Dibujo original de Jordi López Querol.
Antes de convertirse en muros, ventanas o cubiertas, muchas de las formas de La Casa Verda fueron primero líneas sobre un papel.
Este dibujo es una de ellas.
A simple vista puede parecer el boceto de una forma poco convencional. Pero detrás de esas curvas había una intención muy concreta.
Conseguir más fachada orientada al sur.
Si el perímetro del edificio hubiera seguido una línea recta, la longitud disponible habría sido mucho menor. Al hacerlo avanzar mediante curvas, esa misma fachada podía alargarse considerablemente sin que el edificio tuviera que crecer en la misma proporción.
En el propio dibujo aparece una estimación: la línea recta representa aproximadamente un 57 % del recorrido de la línea curva.
Y eso permitía algo especialmente interesante: disponer de más superficie de fachada capaz de aprovechar la orientación sur y, con ella, la radiación solar.
Pero el dibujo revela algo más.
Las curvas no se pensaban de manera aislada.

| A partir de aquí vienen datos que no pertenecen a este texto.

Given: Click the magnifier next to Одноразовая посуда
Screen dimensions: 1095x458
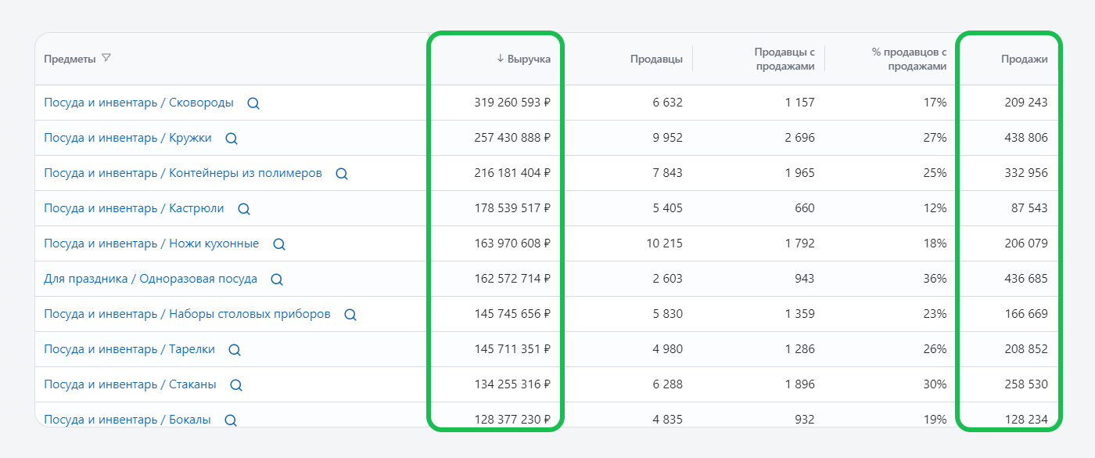Looking at the screenshot, I should [277, 279].
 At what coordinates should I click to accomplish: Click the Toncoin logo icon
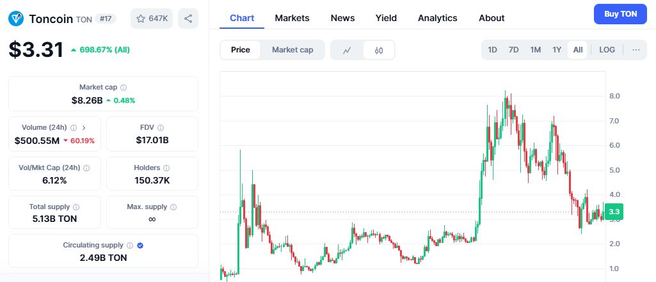pos(16,19)
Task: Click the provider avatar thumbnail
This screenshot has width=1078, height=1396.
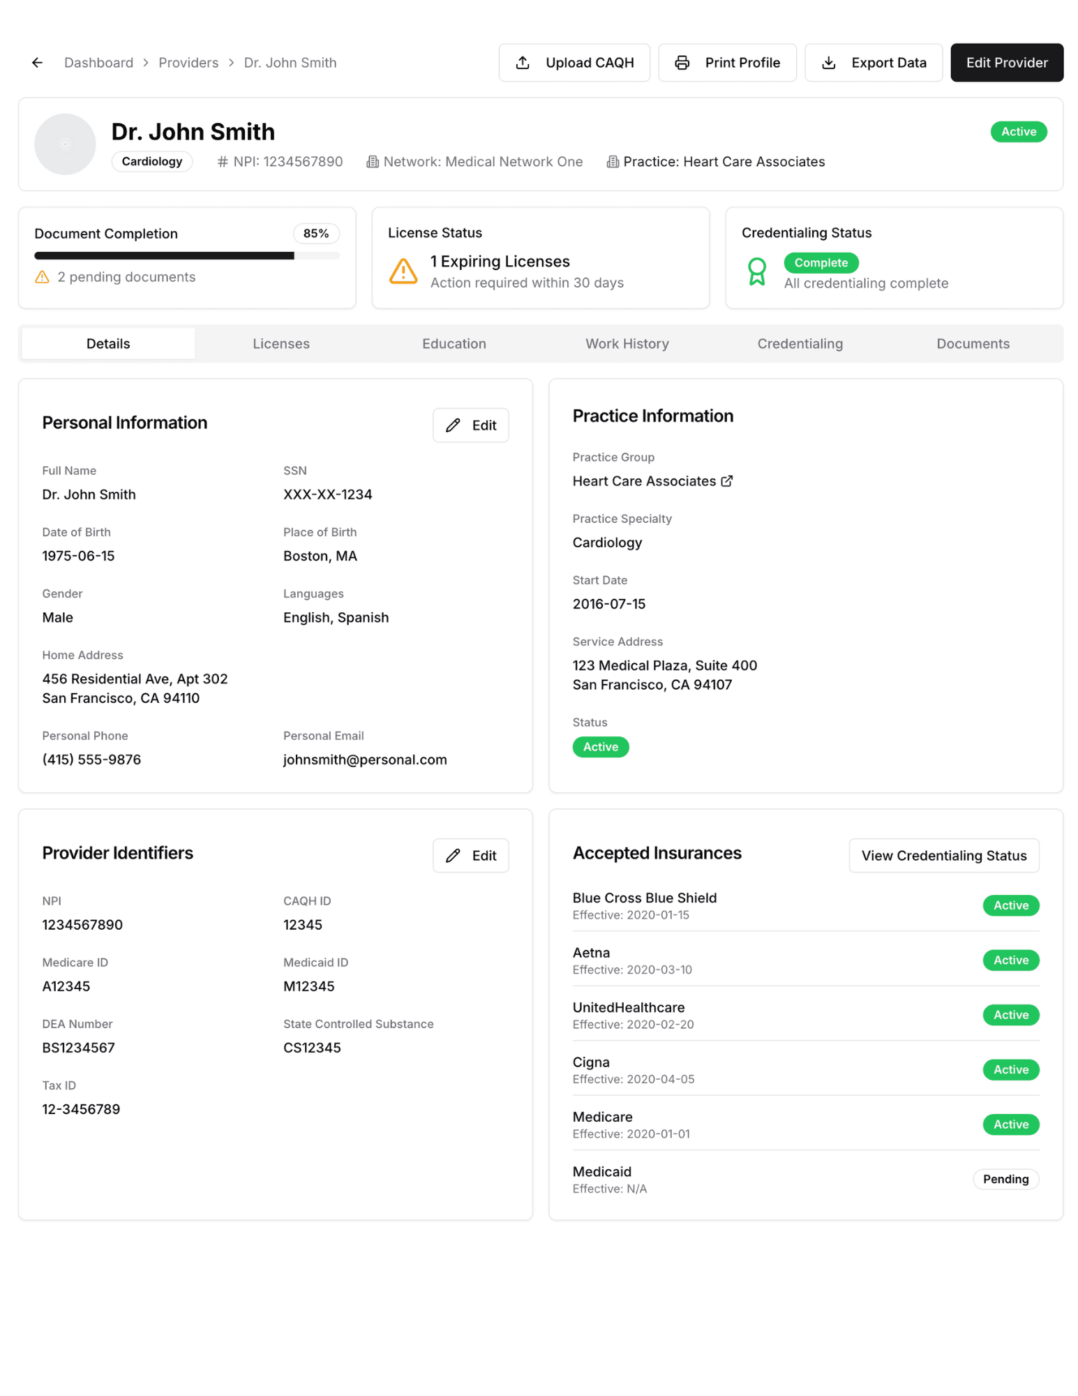Action: coord(65,144)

Mientras Jordi trazaba la forma del edificio, también iba imaginando dónde podían aparecer las ventanas, cómo orientar determinados espacios o cómo reducir en la cara norte la posible entrada directa del aire frío.
Una decisión llevaba a otra.
La forma condicionaba las ventanas.
Las ventanas, la entrada de luz.
La orientación, el aprovechamiento del sol.
Y todo ello volvía a modificar la forma.
Por eso quizá lo más interesante de este dibujo no sean las curvas que aparecen en él.
Es todo lo que empezaba a dibujarse con ellas.
Llevamos años construyendo La Casa Verda.
Sin prisas.
Intentando cuidar cada pequeño detalle.
Ojalá quienes se acerquen a ella puedan sentir el cuidado con el que la hemos construido.